Floyd also says that certain occurrences in relationships should be taken seriously, and that a woman should be wary of any partner who calls her names, insults or criticizes her, controls who she speaks to and when, tells her who she can and cannot be friends with or monitors her clothing and appearance. 

“If a young girl or woman feels like she needs to be careful about what she says and/or does to keep their partner from getting angry, or that she is not free to make decisions/choices for herself, she should reach out for help and support.”

As for where women can turn in the event of an abusive situation or emergency, there are resources available in Peel. 

“Interim Place has a 24-hour crisis line that is answered by trained staff who respond to women who are seeking crisis intervention, support, help in leaving an abusive relationship or someone who just needs someone to talk to about what it is that they are currently going through with someone else who will understand and listen to them without any judgement,” says Floyd. 

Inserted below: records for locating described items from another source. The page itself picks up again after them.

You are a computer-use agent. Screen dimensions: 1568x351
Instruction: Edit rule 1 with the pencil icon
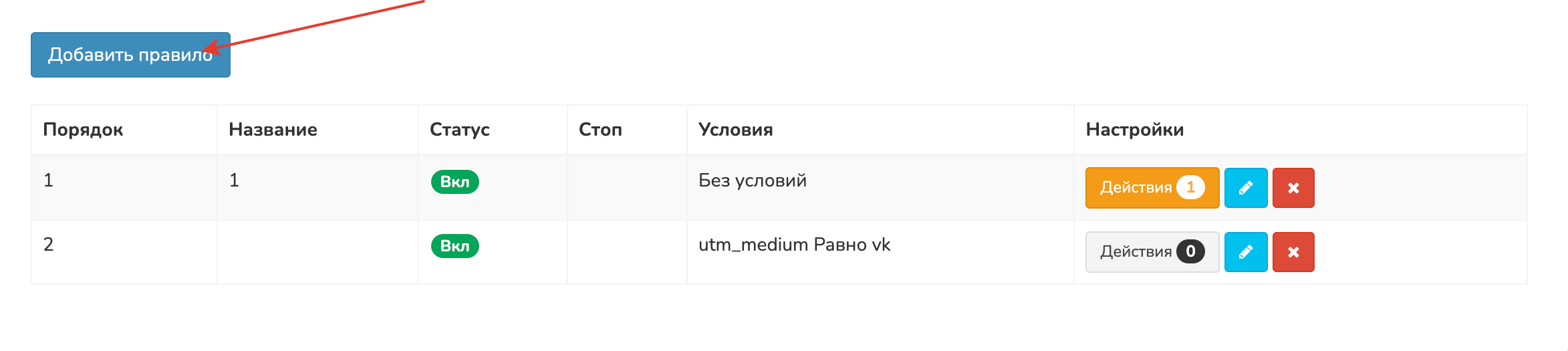click(1245, 188)
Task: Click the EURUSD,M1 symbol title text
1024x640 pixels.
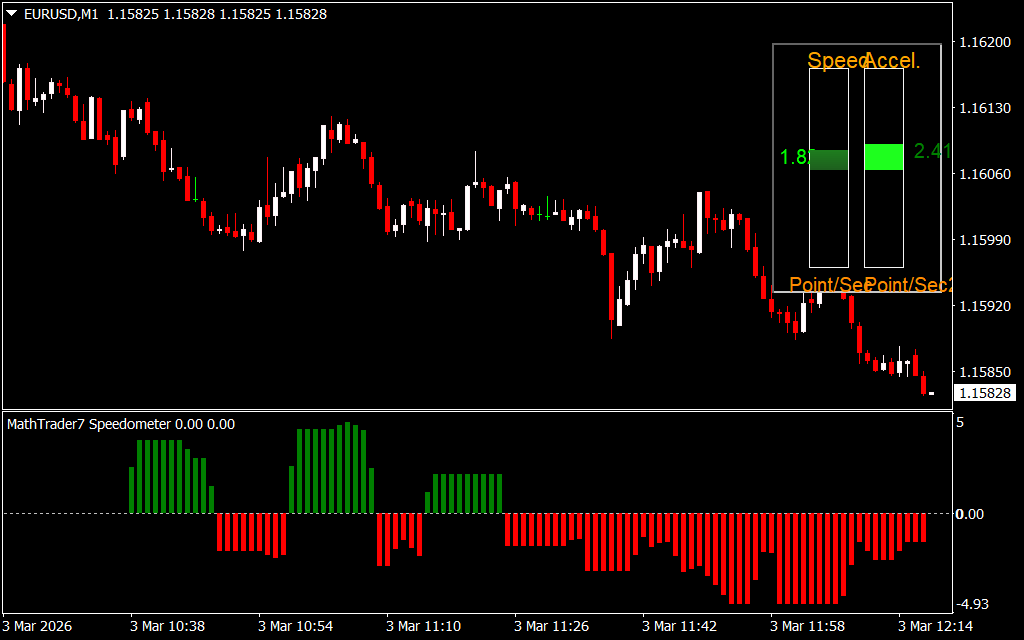Action: (x=61, y=15)
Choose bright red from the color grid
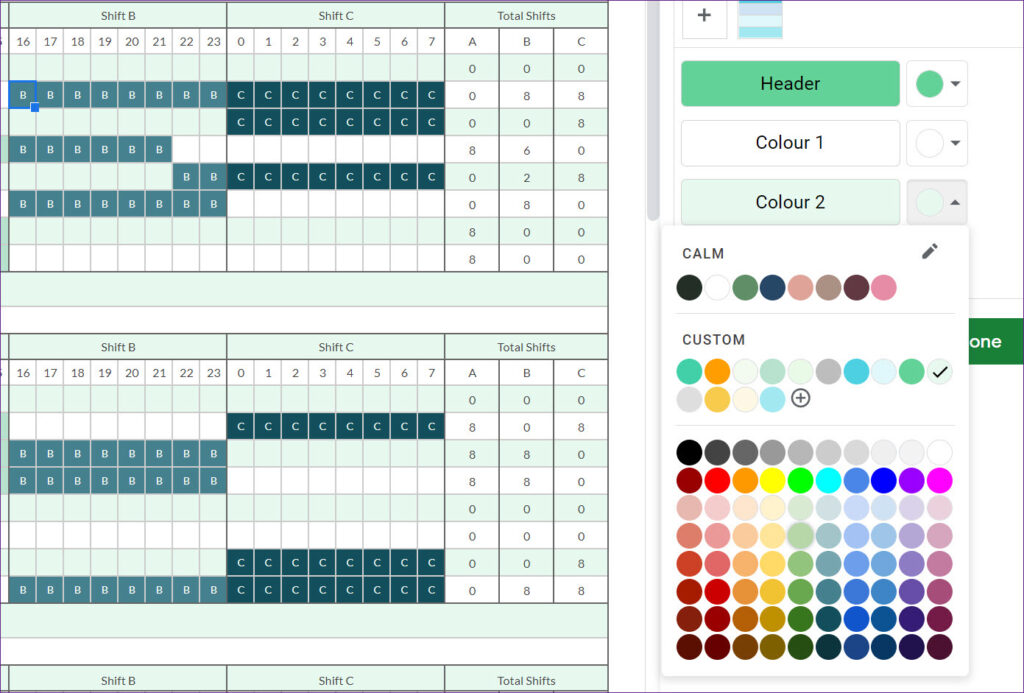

“Interim Place also operates two emergency shelters in Mississauga and a Community Support and Outreach Program that supports women in the community who may not access the Interim Place Shelter. People can also go to the Peel Committee Against Woman Abuse website, pcawa.net for a list of resources and supports

Women who access Interim Place can receive assistance in the form of safety planning, supportive counselling, safe and secure shelter, provision of food and more (clothing, hygiene products, etc) emergency transportation, risk assessments, assistance with housing applications, information on rights, options, and available services, supports for system navigation, assistance with information on immigration, education and employment and referrals to other community supports and services. 

Women can also access advocacy and support with legal matters and court support, social, recreational and educational group support and children’s programming.

But while more can be done to strengthen and expand local resources, Floyd says positive change involves working hard, as a society, to condemn and eliminate violence against women. 

“Interim Place shelters are often full and are not able to house all the women who contact us that require shelter and there are times when women are supported to access safety and shelter in another Region due to lack of space,” she says.

“Ideally it would be great if women could remain in their homes and the individual in their household who is perpetrating the violence against them is the one who has to leave but that is not the reality that women face. Building more shelters is not the solution, however based on the issues we as organization face in meeting the demands of women who contact us and as long as violence against women exists in our community, we are glad that we have a place like Interim Place where women can go to be safe and receive essential supports for themselves and their children.”

For women who do need immediate help, Stellinga is hopeful that more local resources will become available.

“I’m optimistic that services will grow,” she says.

“The province has proposed [policies that will combat] gender-based violence, and that will hopefully mean that Peel will get a fair portion of their resources. That’s been a very positive occurrence.”

Women who are victims of violence can call Interim Place’s Crisis line at 905-403-0864 or access pcawa.net for a list of community resources and supports.